BRIEF DESCRIPTION OF THE DRAWINGS
FIG. 1 is a right side perspective view of a motorcycle including the
lubrication system of the present invention.
FIG. 2 is a partially exploded view of the right side of a portion of the
engine.
FIG. 3 is an exploded view of the right side of a portion of the engine.
FIG. 4 is a right side elevational view of the engine.
FIG. 5 is a section view of the engine taken along line 5--5 in FIG. 4.
FIG. 6 is top view of the oil pump mounted on the camshaft support plate.
FIG. 7 is a section view of the oil pump taken along line 7--7 in FIG. 6.

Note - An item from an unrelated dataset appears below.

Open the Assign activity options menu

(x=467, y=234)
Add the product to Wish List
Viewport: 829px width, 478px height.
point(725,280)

FIG. 8 is a section view of the camshaft support plate taken along line
8--8 in FIG. 3.
FIG. 9 is a perspective schematic view of the lubrication system of the
engine.
DETAILED DESCRIPTION
FIG. 1 illustrates a motorcycle 10 having a frame 14. Mounted on the frame
14 are: a front fork assembly 18; a front wheel 22; a rear fork assembly
or swing arm (not shown); a rear wheel 26; an engine 30 and a transmission
34 mounted between the front and rear wheels 22, 26; a gas tank 38; and a
seat 42.
FIGS. 2-5 illustrate the engine 30 in more detail. The engine 30 includes
an engine housing 46 generally defining a crankcase 50 and a cam chest 54
(FIG. 5). Mounted above the crankcase 50 are a pair of cylinders 58 (FIG.

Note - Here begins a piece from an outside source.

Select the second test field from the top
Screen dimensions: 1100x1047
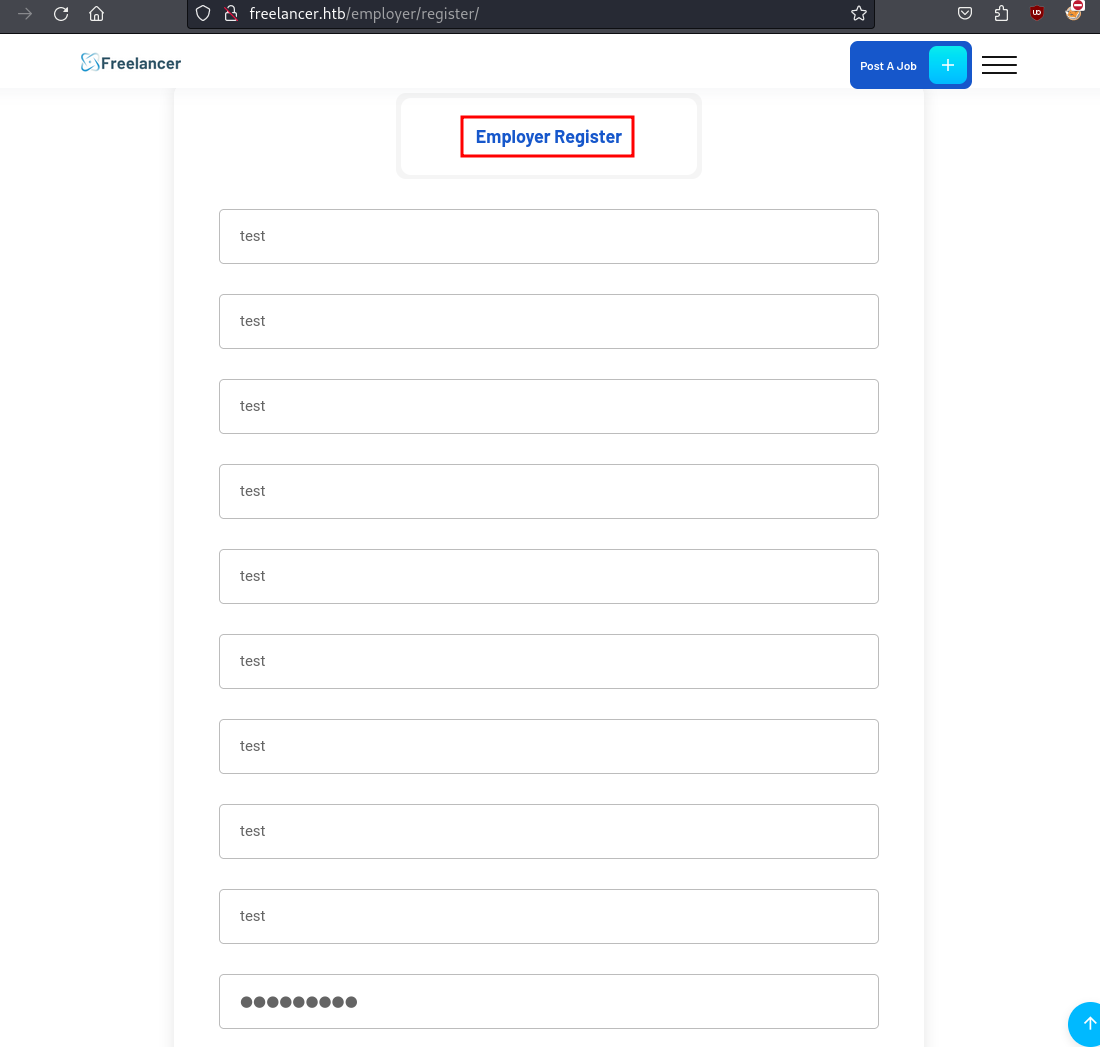pos(548,321)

1). Each cylinder 58 includes a cylinder bore 62 (FIG. 5) in communication
with the crankcase 50 and sized to receive a piston (not shown) for
reciprocation therein. Each piston is interconnected to a crankshaft 66
(FIG. 2) that is supported for rotation within the crankcase 50 by right
and left end crankshaft bearings 70, 74 (FIG. 5). A connecting rod (not
shown) is connected to each piston at a wrist pin bearing, and to the
crankshaft 66 at a crankpin bearing. The pistons reciprocate within the
cylinder bores 62 in reaction to rotation of the crankshaft 66.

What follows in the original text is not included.